Updated

Puerto Ricans anxiously awaited recommendations Wednesday from a special commission meant to end a budget impasse that has thrown more than 100,000 public employees out of work, crippled government services and hurt business in this U.S. territory.

The consensus commission must recommend a solution to Puerto Rico's budget shortfall, which forced the governor to temporarily shutter 43 government agencies and nearly 1,600 public schools.

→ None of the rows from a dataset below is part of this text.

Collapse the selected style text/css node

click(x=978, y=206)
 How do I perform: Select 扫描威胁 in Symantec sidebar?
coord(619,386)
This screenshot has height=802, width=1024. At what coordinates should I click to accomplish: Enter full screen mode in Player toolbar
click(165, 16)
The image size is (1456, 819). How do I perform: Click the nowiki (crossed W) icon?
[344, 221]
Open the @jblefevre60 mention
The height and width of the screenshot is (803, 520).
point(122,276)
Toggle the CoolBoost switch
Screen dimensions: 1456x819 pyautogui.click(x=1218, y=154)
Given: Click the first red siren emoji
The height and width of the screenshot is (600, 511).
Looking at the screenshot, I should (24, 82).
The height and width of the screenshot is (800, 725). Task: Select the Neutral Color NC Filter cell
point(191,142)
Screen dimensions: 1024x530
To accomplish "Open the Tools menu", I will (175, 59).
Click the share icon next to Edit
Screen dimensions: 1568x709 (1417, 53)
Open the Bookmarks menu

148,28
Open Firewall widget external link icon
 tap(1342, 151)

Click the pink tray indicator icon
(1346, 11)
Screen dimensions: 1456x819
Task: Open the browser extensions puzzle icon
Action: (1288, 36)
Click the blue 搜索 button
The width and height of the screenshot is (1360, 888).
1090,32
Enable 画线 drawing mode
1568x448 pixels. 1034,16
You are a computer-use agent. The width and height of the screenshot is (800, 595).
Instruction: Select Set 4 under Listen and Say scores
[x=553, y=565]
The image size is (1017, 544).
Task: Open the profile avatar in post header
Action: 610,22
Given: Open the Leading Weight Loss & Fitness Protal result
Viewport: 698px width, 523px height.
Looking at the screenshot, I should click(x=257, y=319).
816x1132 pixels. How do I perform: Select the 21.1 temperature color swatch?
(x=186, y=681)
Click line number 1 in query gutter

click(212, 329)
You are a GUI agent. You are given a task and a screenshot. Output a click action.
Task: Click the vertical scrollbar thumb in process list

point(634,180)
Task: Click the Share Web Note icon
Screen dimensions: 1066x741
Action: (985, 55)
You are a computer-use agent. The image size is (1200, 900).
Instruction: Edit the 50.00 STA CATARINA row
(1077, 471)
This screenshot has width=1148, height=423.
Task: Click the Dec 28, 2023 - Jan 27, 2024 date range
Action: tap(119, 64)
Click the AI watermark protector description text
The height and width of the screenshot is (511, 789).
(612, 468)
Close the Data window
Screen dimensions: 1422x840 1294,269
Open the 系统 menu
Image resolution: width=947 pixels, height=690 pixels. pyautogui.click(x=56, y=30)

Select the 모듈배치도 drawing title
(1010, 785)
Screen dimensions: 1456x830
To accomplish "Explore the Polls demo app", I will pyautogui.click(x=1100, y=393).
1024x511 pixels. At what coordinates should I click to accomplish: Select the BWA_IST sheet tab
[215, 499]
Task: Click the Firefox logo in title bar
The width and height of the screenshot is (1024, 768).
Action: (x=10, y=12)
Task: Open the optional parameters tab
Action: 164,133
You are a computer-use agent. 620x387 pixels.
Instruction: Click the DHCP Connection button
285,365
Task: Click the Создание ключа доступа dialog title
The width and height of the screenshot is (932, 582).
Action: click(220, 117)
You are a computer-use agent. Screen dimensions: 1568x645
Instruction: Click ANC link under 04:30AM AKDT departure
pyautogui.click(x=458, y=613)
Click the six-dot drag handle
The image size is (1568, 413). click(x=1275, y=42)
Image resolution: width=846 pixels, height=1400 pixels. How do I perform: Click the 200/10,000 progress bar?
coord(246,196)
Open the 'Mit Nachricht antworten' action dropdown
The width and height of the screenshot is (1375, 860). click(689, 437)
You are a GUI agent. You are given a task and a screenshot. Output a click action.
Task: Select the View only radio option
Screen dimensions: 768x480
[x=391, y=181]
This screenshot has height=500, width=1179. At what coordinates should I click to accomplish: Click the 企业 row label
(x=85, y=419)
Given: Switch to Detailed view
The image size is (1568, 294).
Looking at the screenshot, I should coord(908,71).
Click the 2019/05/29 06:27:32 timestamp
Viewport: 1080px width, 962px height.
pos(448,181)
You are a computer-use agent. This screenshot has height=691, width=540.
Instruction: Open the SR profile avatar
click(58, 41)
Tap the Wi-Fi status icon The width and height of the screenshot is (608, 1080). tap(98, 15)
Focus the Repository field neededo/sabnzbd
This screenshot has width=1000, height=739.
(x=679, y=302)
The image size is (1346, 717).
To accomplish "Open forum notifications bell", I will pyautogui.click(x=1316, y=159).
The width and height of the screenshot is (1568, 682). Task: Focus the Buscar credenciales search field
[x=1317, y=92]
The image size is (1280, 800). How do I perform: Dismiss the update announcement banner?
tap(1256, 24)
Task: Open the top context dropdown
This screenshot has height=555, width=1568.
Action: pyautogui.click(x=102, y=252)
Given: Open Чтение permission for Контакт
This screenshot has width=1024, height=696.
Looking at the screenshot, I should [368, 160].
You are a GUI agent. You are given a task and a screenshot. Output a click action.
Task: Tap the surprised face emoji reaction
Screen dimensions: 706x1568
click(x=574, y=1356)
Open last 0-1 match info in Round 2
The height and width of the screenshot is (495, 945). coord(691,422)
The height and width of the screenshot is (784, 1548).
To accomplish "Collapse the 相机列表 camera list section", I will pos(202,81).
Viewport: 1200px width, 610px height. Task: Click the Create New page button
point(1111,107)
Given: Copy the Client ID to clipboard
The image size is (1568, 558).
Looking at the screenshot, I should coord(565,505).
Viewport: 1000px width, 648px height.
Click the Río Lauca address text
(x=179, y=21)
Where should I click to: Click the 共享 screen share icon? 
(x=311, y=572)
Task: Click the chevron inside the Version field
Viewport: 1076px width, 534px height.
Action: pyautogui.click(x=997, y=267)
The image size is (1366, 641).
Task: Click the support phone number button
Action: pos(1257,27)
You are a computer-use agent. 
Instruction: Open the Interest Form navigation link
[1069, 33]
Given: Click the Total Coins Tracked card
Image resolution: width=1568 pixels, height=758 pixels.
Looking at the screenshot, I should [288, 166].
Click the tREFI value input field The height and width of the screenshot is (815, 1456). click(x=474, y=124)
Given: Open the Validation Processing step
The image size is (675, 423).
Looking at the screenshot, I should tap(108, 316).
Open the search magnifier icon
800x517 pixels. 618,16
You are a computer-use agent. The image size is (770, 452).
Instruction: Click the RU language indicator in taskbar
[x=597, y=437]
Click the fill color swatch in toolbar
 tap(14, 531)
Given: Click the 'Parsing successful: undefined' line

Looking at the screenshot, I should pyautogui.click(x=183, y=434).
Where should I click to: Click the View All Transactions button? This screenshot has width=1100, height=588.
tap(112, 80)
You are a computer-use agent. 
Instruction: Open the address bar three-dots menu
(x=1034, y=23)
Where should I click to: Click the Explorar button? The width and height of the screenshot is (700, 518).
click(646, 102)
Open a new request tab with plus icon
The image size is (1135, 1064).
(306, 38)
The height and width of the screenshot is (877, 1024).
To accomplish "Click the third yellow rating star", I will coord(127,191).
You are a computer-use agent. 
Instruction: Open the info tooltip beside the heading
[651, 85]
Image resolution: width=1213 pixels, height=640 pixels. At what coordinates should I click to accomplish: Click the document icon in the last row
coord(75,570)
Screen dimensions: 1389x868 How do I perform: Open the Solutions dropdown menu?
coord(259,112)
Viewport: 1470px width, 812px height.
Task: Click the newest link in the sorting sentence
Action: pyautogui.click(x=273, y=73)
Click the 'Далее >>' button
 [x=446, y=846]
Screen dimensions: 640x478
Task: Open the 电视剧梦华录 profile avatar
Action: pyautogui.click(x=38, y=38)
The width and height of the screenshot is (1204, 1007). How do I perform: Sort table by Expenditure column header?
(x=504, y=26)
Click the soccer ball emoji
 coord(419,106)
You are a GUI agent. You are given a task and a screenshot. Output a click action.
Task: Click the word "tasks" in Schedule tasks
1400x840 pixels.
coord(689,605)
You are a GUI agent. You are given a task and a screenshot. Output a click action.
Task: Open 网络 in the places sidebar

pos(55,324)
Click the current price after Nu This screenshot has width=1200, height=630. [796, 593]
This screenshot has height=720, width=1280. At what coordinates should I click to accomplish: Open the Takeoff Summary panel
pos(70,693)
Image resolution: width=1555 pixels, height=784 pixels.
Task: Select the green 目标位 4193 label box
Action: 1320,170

The shutdown was in its 10th day on Wednesday.

The commission held a "very fruitful" 12 hours of talks on Tuesday, said a member, former Supreme Court Judge Antonio Negron Garcia.

The governor and the opposition-dominated legislature have agreed to follow the commission's recommendation, but opposition leader Pedro Rossello later signaled he wasn't obliged to do so.

The commission is composed of a former head of the island's Office of Management and Budget, a retired Puerto Rican Supreme Court judge, an economist and a one-time economic adviser to the legislature. It was created after Gov. Anibal Acevedo Vila and the legislature failed to resolve the $740 million budget gap that led to the government running out of cash two months before the end of the fiscal year.

Puerto Rico's financial straits pushed New York-based Moody's Investors Service to cut the rating of the territory's general obligation bonds on Monday to one notch above junk status, affecting about $25 billion of government debt.

Before the partial shutdown, Moody's and Standard & Poor's — another major credit rating agency — had warned that the government had to collect more money and reduce expenses to make its bonds more attractive to investors.

Acevedo has proposed imposing the island's first-ever sales tax — at 7 percent — to close the budget gap, which the House has rejected.

Union leaders have planned a large march to the popular tourist district of Old San Juan on Thursday to protest the partial government shutdown.